De cualquier modo, fuese como fuese la faena, todo eso era ya demasiado para un par de neófitos en la cosa de la arqueología como nosotros dos, y un comentario del argentino sobre la inminente llegada de un imaginario turno de noche dejó bien claro que nuestro primer día de trabajo debía llegar ya a su fin. Recogimos los trastos, dejándolos dispuestos para el día siguiente, y pusimos punto y final a la jornada.

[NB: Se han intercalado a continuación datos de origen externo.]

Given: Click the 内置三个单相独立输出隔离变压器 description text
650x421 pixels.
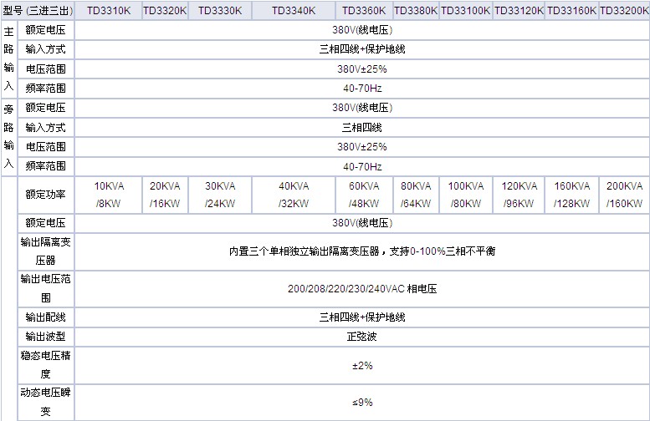Looking at the screenshot, I should [361, 251].
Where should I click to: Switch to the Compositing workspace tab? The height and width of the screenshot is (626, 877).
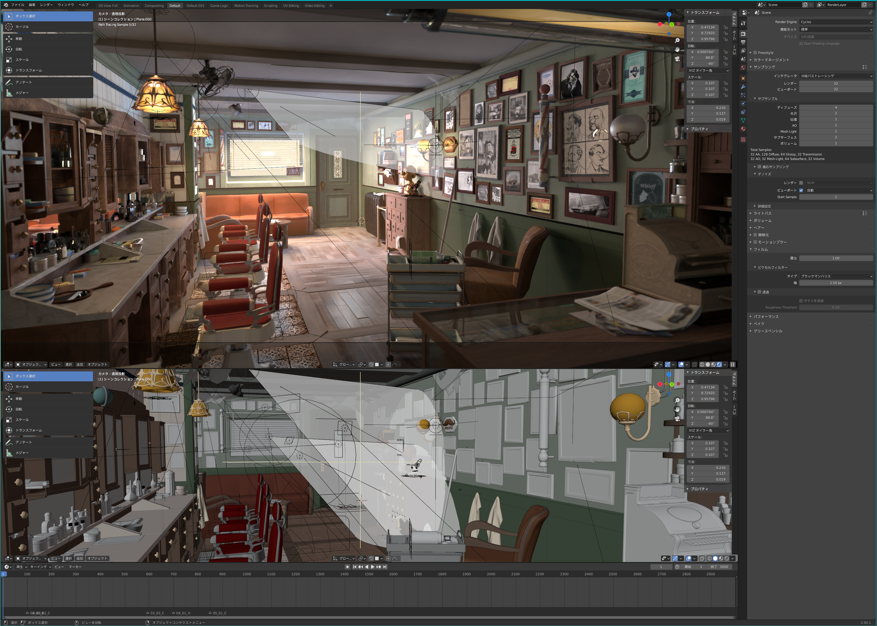pos(154,6)
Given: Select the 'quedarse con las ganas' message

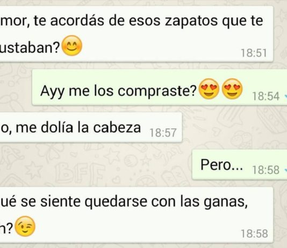Looking at the screenshot, I should click(137, 215).
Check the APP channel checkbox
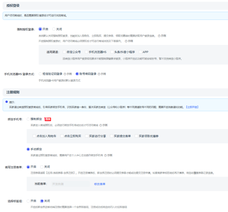Viewport: 228px width, 212px height. 140,52
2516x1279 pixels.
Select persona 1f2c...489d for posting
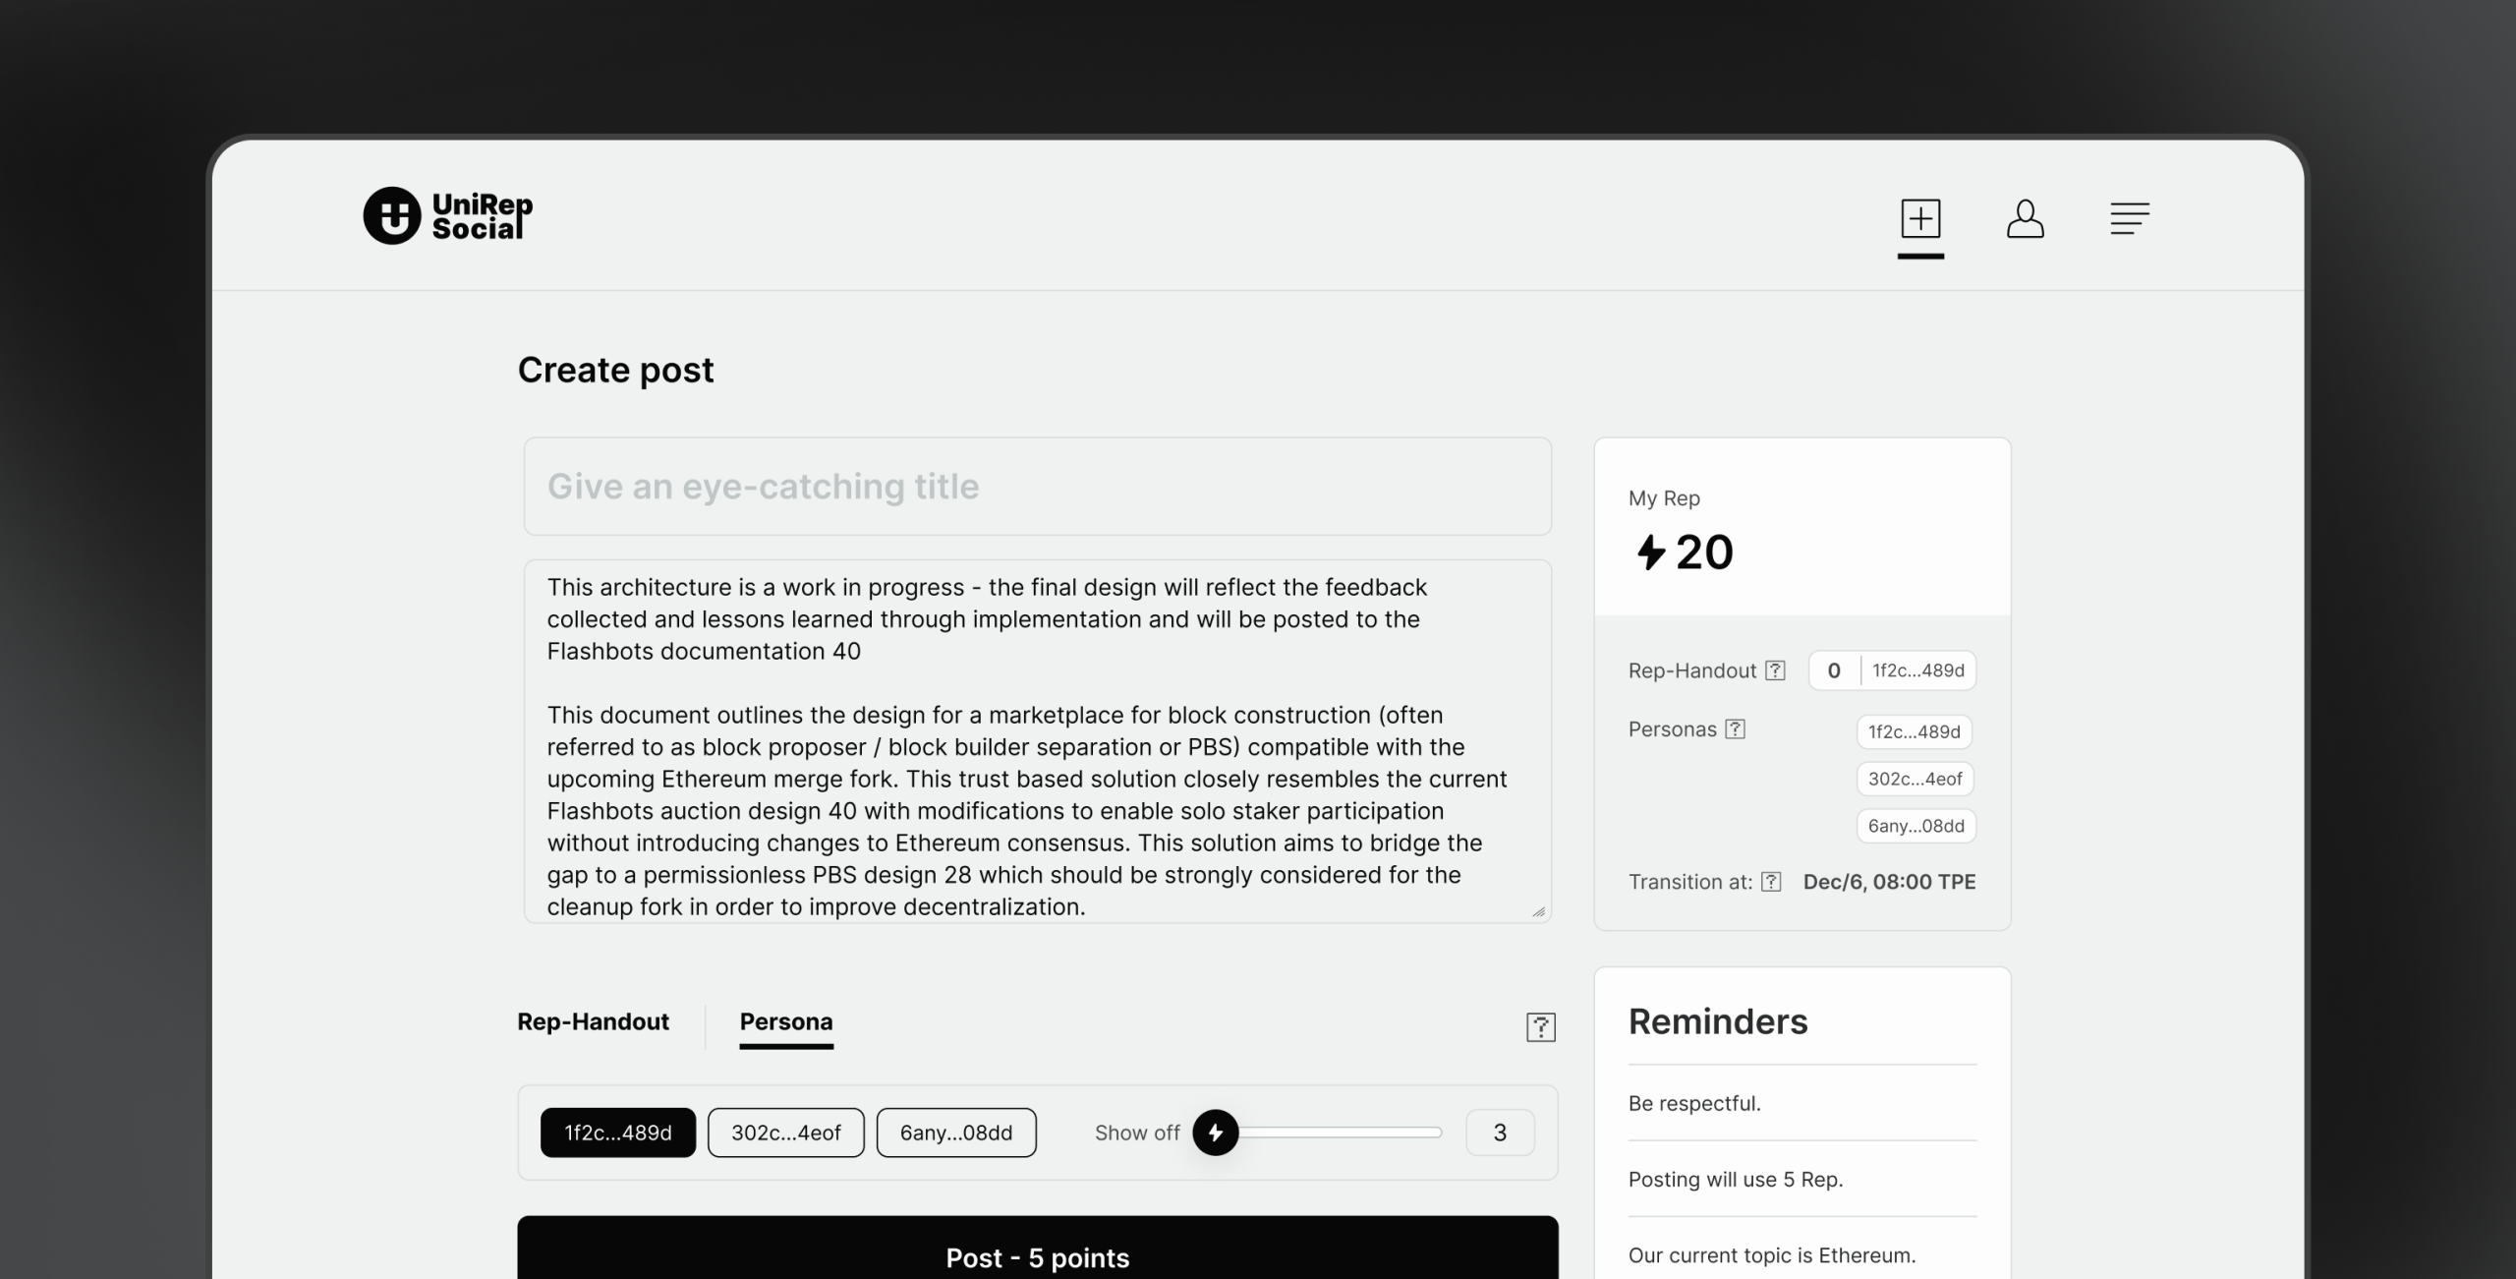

De vuelta al coche, le comenté a mi jefe de obra que antes de irnos me gustaría parar un momento en la casa. Pensaba que debíamos hablarle al secretario de nuestro descubrimiento y entregarle la caja para que se la hiciese llegar a doña Isabel.
—Haz lo que quieras, pero no te dejes enredar demasiado, que ya son horas.
Yo sólo quería dejar el cofre y regresar a casa. Pero está claro que uno no siempre puede hacer lo que desea… Aún no habíamos llegado a la puerta principal, cuando oímos el sonido de un motor que se ponía en marcha. No tuvimos ocasión más que de ver cómo un coche enfilaba el camino hacia la salida de la finca. Ya no había luz suficiente, apenas la justa para comprobar que se trataba de un vehículo grande, negro, probablemente el Audi del señor Rovira.
—Vaya por Dios, pibe, parece que por ahí se va tu hombre —concluyó con falso disgusto el capataz.
A pesar de ello, al llegar a la puerta todavía llamamos un par de veces, aunque sin ningún éxito. Lo más probable era que el secretario ya hubiese acabado su jornada, y que doña Isabel siguiese descansando. Ya no era cuestión de molestar a nadie, y para nosotros el día también había sido más que suficiente. Cogimos mi coche, solitario en aquel gran garaje, y enfilamos el camino de salida, convencidos de que el día siguiente sería más y mejor.